◆ **Your task**: Could you reproduce, word for word, everything below from the line containing "This screenshot has width=1568, height=598." down to the line containing "Click the Build project hammer icon", with both of those lines included and no others?

◆ **The input**:
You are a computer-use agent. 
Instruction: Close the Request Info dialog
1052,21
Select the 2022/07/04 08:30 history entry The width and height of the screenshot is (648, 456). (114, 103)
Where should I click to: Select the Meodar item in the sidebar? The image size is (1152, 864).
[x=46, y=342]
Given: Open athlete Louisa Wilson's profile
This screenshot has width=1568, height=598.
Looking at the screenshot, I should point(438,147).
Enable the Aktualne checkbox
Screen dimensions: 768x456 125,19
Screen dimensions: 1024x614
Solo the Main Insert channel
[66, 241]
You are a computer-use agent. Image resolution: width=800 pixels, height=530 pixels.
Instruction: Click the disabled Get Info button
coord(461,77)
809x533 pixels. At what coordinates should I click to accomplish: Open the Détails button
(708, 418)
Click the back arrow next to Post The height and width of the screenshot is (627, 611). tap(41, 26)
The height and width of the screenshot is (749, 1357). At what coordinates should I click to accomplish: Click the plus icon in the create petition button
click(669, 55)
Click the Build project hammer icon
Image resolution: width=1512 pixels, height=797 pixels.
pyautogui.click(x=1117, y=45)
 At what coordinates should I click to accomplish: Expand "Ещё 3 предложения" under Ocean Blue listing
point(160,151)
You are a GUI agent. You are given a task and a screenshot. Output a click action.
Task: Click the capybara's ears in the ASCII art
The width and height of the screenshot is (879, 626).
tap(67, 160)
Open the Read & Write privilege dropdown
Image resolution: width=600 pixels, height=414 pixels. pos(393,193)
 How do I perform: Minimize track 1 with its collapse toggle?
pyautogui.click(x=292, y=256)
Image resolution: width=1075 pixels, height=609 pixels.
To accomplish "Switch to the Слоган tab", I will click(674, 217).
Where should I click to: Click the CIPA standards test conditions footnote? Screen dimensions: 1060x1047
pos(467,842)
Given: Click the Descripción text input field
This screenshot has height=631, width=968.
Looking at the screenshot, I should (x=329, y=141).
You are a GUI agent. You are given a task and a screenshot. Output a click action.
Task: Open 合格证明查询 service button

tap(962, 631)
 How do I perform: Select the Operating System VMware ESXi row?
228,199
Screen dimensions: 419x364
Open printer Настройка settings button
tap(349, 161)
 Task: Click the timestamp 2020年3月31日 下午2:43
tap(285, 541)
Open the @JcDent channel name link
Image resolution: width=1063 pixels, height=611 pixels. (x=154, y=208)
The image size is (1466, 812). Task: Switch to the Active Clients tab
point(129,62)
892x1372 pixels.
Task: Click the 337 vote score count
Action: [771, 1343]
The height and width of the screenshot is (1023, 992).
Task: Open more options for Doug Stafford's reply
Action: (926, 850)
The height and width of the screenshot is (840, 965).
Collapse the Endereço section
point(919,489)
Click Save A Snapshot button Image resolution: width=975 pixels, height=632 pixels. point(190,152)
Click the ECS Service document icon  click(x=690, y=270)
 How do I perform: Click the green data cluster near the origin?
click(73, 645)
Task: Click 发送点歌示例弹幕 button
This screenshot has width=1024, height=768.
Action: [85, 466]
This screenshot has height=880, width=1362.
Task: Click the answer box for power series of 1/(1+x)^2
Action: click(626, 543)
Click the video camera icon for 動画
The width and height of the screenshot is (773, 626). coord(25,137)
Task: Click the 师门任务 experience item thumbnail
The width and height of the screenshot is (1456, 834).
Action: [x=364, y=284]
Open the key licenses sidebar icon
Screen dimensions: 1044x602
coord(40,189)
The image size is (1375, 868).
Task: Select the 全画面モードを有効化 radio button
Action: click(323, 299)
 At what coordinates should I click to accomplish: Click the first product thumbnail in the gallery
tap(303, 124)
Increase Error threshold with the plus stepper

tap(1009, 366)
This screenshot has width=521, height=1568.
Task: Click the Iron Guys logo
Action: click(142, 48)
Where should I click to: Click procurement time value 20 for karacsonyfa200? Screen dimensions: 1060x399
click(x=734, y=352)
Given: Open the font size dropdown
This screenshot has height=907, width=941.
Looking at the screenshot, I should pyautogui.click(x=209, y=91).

◆ **Answer to this task**:
This screenshot has width=1568, height=598.
Looking at the screenshot, I should point(438,147).
Enable the Aktualne checkbox
Screen dimensions: 768x456 125,19
Screen dimensions: 1024x614
Solo the Main Insert channel
[66, 241]
You are a computer-use agent. Image resolution: width=800 pixels, height=530 pixels.
Instruction: Click the disabled Get Info button
coord(461,77)
809x533 pixels. At what coordinates should I click to accomplish: Open the Détails button
(708, 418)
Click the back arrow next to Post The height and width of the screenshot is (627, 611). tap(41, 26)
The height and width of the screenshot is (749, 1357). At what coordinates should I click to accomplish: Click the plus icon in the create petition button
click(669, 55)
Click the Build project hammer icon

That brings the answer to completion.